Goal: Show every line of the entries below that contains the string "Arras", copying each such line whole.

Dataset entries:

---

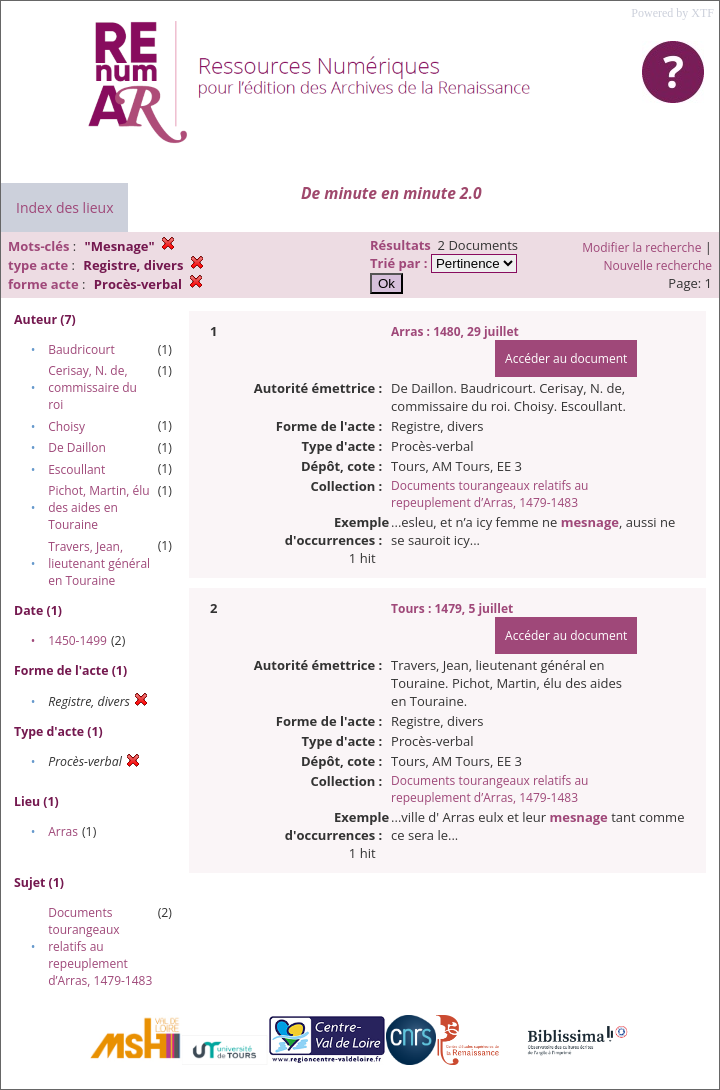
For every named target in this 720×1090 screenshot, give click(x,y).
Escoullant (76, 469)
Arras (63, 831)
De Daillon (77, 447)
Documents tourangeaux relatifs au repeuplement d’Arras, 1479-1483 (100, 946)
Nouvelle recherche (658, 265)
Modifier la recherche (641, 247)
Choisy (66, 426)
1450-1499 (77, 640)
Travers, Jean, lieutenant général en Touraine (99, 563)
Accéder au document (566, 358)
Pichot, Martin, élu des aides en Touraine (98, 507)
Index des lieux (64, 207)
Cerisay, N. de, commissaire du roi (92, 387)
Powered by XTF (672, 13)
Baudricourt (81, 349)
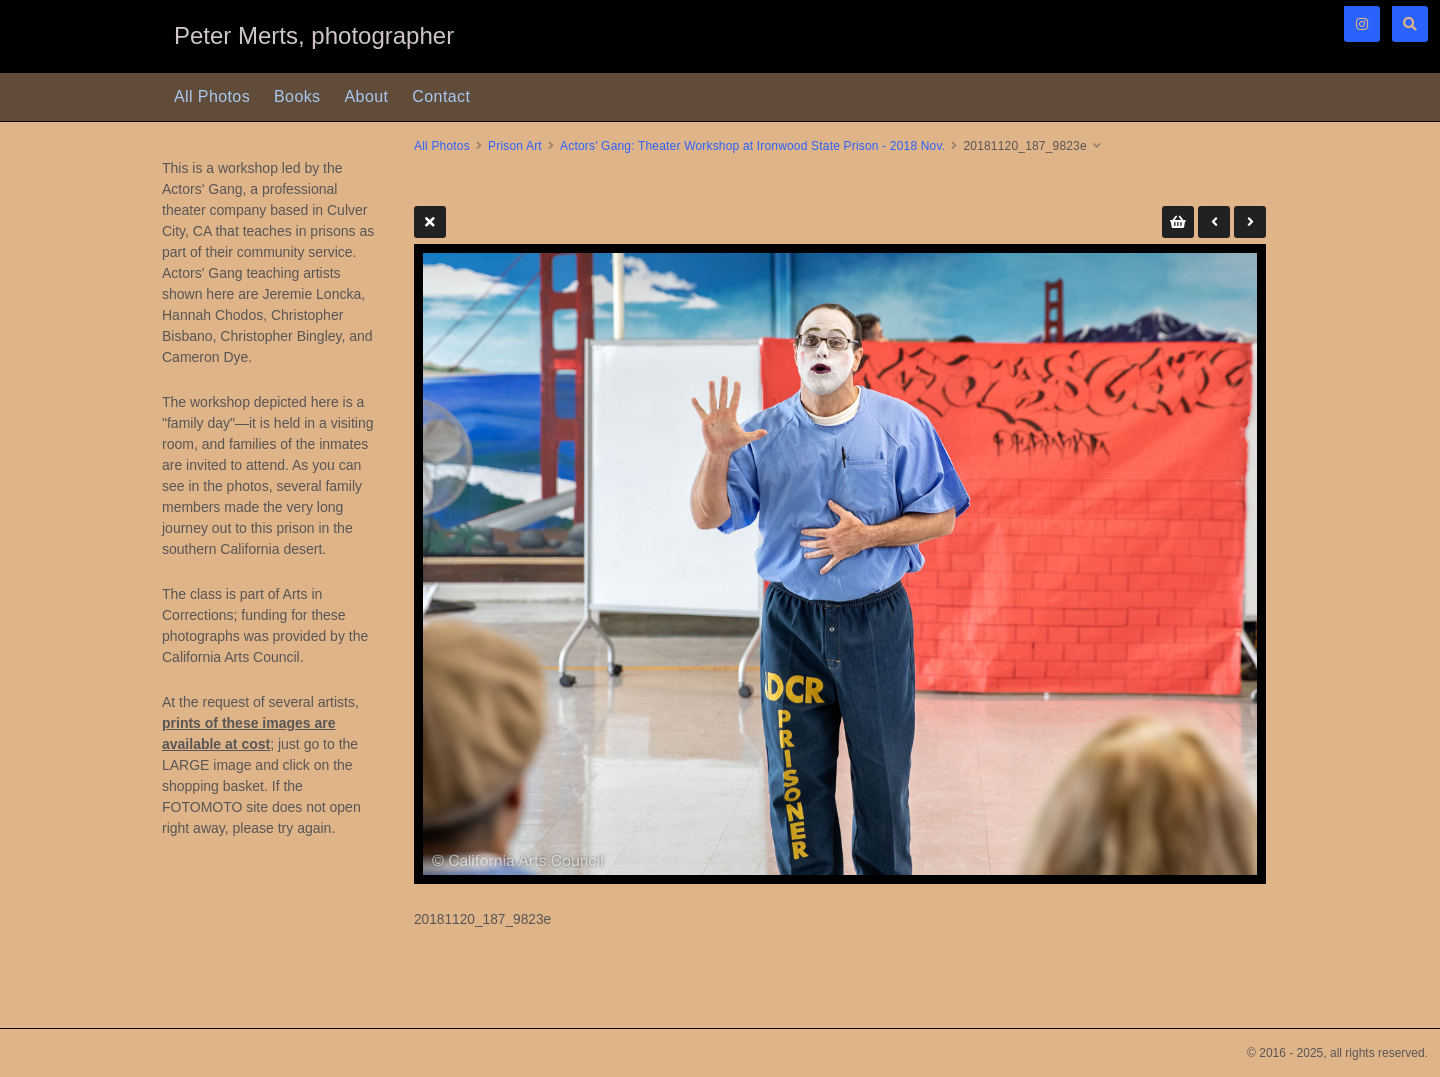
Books (297, 96)
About (367, 96)
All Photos (212, 96)
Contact (441, 96)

---

The response:
Arras (63, 831)
Documents tourangeaux relatifs au repeuplement d’Arras, 1479-1483 (100, 946)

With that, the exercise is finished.